Written task 1 ::
Using the text on the parse engine, say whether each statement below agrees with it. Answer yes or no for each and quote the exact words of the text that decide it.
(a) The lexical parser splits SQL into indivisible atomic units called Tokens.
(b) A one-time SQL parsing process can be reversed.
(c) SQL formatting is already a finished feature of the SQL parser.

--- Begin Excerpted text ---

Parse Engine #
Compared to other programming languages, SQL is relatively simple, but it is still a complete set of programming language, so there is no essential difference between parsing SQL grammar and parsing other languages (Java, C and Go, etc.).
Abstract Syntax Tree #
The parsing process can be divided into lexical parsing and syntactic parsing. Lexical parser is used to divide SQL into indivisible atomic signs, i.e., Token. According to the dictionary provided by different database dialect, it is categorized into keyword, expression, literal value and operator. SQL is then converted into abstract syntax tree by syntactic parser.
For example, the following SQL:
SELECT id, name FROM t_user WHERE status = 'ACTIVE' AND age > 18
Its parsing AST (Abstract Syntax Tree) is this:
To better understand, the Token of keywords in abstract syntax tree is shown in green; that of variables is shown in red; what’s to be further divided is shown in grey.
At last, through traversing the abstract syntax tree, the context needed by sharding is extracted and the place that may need to be rewritten is also marked out. Parsing context for the use of sharding includes select items, table information, sharding conditions, auto-increment primary key information, Order By information, Group By information, and pagination information (Limit, Rownum and Top). One-time SQL parsing process is irreversible, each Token is parsed according to the original order of SQL in a high performance. Considering similarities and differences between SQL of all kinds of database dialect, SQL dialect dictionaries of different types of databases are provided in the parsing module.
SQL Parser #
Features #
- Independent SQL parsing engine
- The syntax rules can be easily expanded and modified (using
ANTLR
) - Support multiple dialects
DB | Status |
---|---|
MySQL | supported |
PostgreSQL | supported |
SQLServer | supported |
Oracle | supported |
SQL92 | supported |
openGauss | supported |
- SQL format (developing)
- SQL parameterize (developing)
API Usage #
Maven config
<dependency>
<groupId>org.apache.shardingsphere</groupId>
<artifactId>shardingsphere-sql-parser-engine</artifactId>
<version>${project.version}</version>
</dependency>
// According to the needs, introduce the parsing module of the specified dialect (take MySQL as an example), you can add all the supported dialects, or just what you need
<dependency>
<groupId>org.apache.shardingsphere</groupId>
<artifactId>shardingsphere-sql-parser-mysql</artifactId>
<version>${project.version}</version>
</dependency>
demo:
- Get AST
/**
* databaseType type:String values: MySQL, Oracle, PostgreSQL, SQL92, SQLServer, openGauss
* sql type:String SQL to be parsed
* useCache type:boolean whether use cache
* @return parse context
*/
ParseContext parseContext = new SQLParserEngine(databaseType).parse(sql, useCache)

--- End Excerpted text ---
--- Begin Data to use ---

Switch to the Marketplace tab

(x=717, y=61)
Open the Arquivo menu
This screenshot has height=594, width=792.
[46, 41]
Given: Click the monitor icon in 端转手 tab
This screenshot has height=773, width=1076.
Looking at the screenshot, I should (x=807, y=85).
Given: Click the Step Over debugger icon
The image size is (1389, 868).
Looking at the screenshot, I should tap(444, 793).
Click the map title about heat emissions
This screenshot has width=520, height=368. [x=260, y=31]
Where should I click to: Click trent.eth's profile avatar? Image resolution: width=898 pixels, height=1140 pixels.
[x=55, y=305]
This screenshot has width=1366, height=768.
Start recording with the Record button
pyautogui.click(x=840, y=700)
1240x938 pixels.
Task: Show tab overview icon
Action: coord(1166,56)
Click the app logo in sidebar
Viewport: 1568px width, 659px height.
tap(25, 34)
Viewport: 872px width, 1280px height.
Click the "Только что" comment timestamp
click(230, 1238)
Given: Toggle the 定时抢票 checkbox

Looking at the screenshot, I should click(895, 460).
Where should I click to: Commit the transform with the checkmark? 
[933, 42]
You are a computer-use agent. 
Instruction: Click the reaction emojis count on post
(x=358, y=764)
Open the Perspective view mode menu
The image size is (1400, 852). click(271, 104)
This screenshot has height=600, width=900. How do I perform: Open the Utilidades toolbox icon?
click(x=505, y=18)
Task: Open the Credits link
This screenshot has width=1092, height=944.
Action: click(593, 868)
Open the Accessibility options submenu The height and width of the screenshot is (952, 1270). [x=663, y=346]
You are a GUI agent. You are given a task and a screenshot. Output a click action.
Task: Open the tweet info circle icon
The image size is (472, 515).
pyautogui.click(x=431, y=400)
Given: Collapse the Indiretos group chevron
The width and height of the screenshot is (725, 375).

--- End Data to use ---

Written task 2 ::
Retype the lines of the listing word for word, starting at the line that contains "Where should I click to: Click" and ending at the line that contains "click(230, 1238)". Include both of those lines.

Written response 1 ::
(a) Yes: "Lexical parser is used to divide SQL into indivisible atomic signs, i.e., Token."
(b) No: "One-time SQL parsing process is irreversible"
(c) No: "SQL format (developing)"

Written response 2 ::
Where should I click to: Click trent.eth's profile avatar? Image resolution: width=898 pixels, height=1140 pixels.
[x=55, y=305]
This screenshot has width=1366, height=768.
Start recording with the Record button
pyautogui.click(x=840, y=700)
1240x938 pixels.
Task: Show tab overview icon
Action: coord(1166,56)
Click the app logo in sidebar
Viewport: 1568px width, 659px height.
tap(25, 34)
Viewport: 872px width, 1280px height.
Click the "Только что" comment timestamp
click(230, 1238)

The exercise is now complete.